Finished: Oedipus the King (Sophocles). Interesting and tragic, of course. I read this in my same old high school paperback, Eight Great Tragedies, from which I read On Baile's Strand. It is so surreal to be reading the book I had in high school, with all the little notations in the margins in my high school handwriting. Obviously the teacher would tell us to underline a line and then write beside it something like "irony", because there it is in the margin. :-) I'm sure we read Oedipus the King both on our own, and in class, but I don't remember it. I couldn't have been at all interested in the words or story back then. I know I liked boys, friends and being on the volleyball team. English Lit? Not a top priority. Though, I always made good grades. So, I must have memorized it well enough back then to do well on tests.

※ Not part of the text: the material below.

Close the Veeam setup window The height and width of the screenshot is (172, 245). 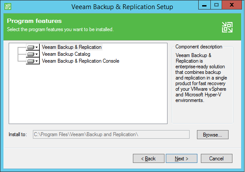[x=232, y=5]
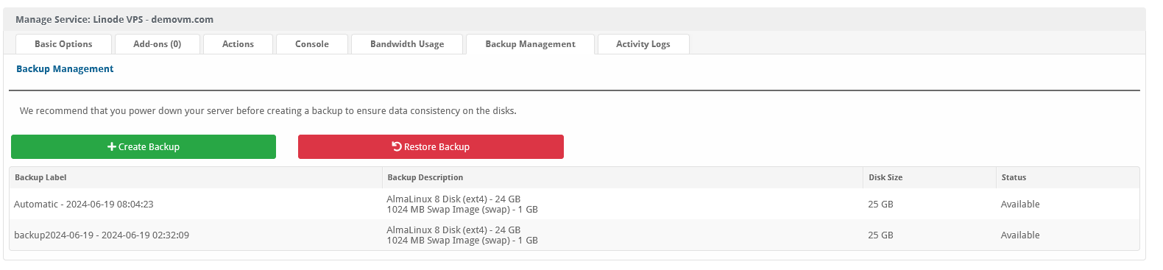The image size is (1163, 270).
Task: Click the Manage Service Linode VPS title bar
Action: coord(574,19)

Anyway....I enjoyed the story today. Well, the story is tragic, but the writing was nice, and sometimes similar to the method of Shakespeare's, which I like. In one scene Oedipus is questioning his brother-in-law, Creon, about whether an oracle has spoken of him (Oedipus). Creon said:

"I know not. Where I am not wise, I speak not."

If only we could all follow those words of wisdom. I must say that Oedipus was truly freaked out to find out that his wife was really his mother, and that she had born his children, hence his brothers and sisters. There wasn't any underlying boy loves his mother Oedipus complex that Freud championed. Oedipus didn't even know his wife was his mother until years later, and then he was so despondent over marrying her and killing his real father, that he put out his own eyes and banished himself from his kingdom. I found a tiny bit of humor in these lines and wondered if we were about to get our first glimpse of a bad word back somewhere in the 300 or 400 BC? But...it didn't happen. The messenger speaks of Oedipus and tells the story to the citizens of Thebes:

"He shouts, and bids open the doors, and show
To all his Thebes this father-murderer,
This mother-.... Leave the word. It is not clean.
He would be gone from Thebes, nor stay to see
His home accursed by the curse he swore;"

I love that....Leave the word. It is not clean. :-)

Off to read some Euripides.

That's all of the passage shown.